Ali suratıma boş boş bakmaya başlayınca "Ne" diyerek kaş göz işareti yaptım ona.

"Yok bir şey" diyerek Poyrazı baştan ayağa süzdü. "Şeker çocukmuş."

Bende Poyraza bakarak "Öyledir" dedim ve Aliyi dirseğim ile dürttüm. "Gitmeden sizinle tanıştıra bildiğime sevindim."

Ali oturduğu yerde bacak bacak üstüne atarak "Sen bizimle dışarı çıkmasaydın biz sana gelir ayak üstü de olsa tanışırdık zaten" dedi tekrardan Poyrazı süzerek.

Poyrazda Alinin ona baktığını fark etmiş olacak ki. Aliye bakıp önce gülümsedi sonrada bana tip tip bakmaya başladı. Boğazımı temizledim ve Aliye dönüp "bana da senin içtiğinden söylesene" dedim.

Ali kaşlarını devirip "Emin misin, çarpmasın sonra?" diye sordu.
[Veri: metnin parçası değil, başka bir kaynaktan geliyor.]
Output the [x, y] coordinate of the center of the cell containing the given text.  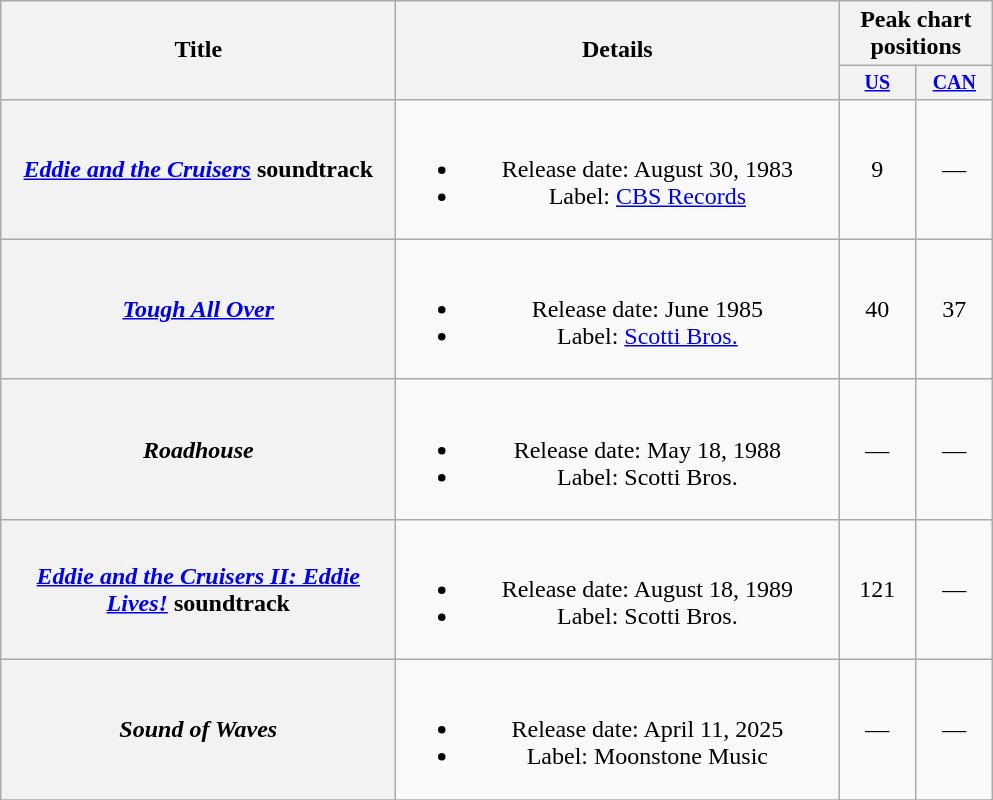
CAN [954, 82]
Release date: August 30, 1983Label: CBS Records [618, 169]
9 [878, 169]
Eddie and the Cruisers soundtrack [198, 169]
40 [878, 309]
Title [198, 50]
121 [878, 589]
Details [618, 50]
Peak chartpositions [916, 34]
Release date: May 18, 1988Label: Scotti Bros. [618, 449]
US [878, 82]
Release date: June 1985Label: Scotti Bros. [618, 309]
Roadhouse [198, 449]
Release date: April 11, 2025Label: Moonstone Music [618, 730]
Eddie and the Cruisers II: Eddie Lives! soundtrack [198, 589]
Release date: August 18, 1989Label: Scotti Bros. [618, 589]
Sound of Waves [198, 730]
Tough All Over [198, 309]
37 [954, 309]
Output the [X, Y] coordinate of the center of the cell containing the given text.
"Yok ya çarpmaz herhalde."

"Tamam o zaman" diyerek elini havaya kaldırıp garsonu masaya çağırdı. Ali bütün siparişleri verdi ve oda Zeynep ile Poyrazın sohbetine katıldı. 

Ben bir türlü aklımı onlara veremiyordum. Sürekli Berk ile tartışmamız gözümün önünde canlanıyor gibiydi. Neden her şey illaki bu kadar zor olmak zorundaydı ki. Eğer Berkin sevgilisi olmasaydı belkide herşey daha farklı olurdu. Başımı olumsuz anlamda salladım. Berk gerçekten hoş, yakışıklı, çalışkan ve bir o kadarda gizli saklılarla dolup taşan biriydi. Onu ilk gördüğümde ne kadar sinir olduğum geldi aklıma. İster istemez kendi kendime gülümsedim. Otel lobisinde bana o boş bakışları, demek beni tanıdığı içindi o bakışlar. Kim olduğumu biliyordu ve aynı evde yaşayacağımızı da. Eğer bana orada üvey abim olacağını söyleseydi her şey nasıl olurdu diye düşünmeden edemiyordum. Ona abi gözüylemi bakardım yoksa sadece bir arkadaş mı? Bu sorularım belki bir ömür cevapsız kalacaktı fakat cevabını bildiğim tek bir sorunun gerçeği de beni çileden çıkartıyordu. Oda kesinlikle benim şuan Berkten hoşlandığımdı. Hatta ne hoşlanması, abayı yaktım desem yeridir. 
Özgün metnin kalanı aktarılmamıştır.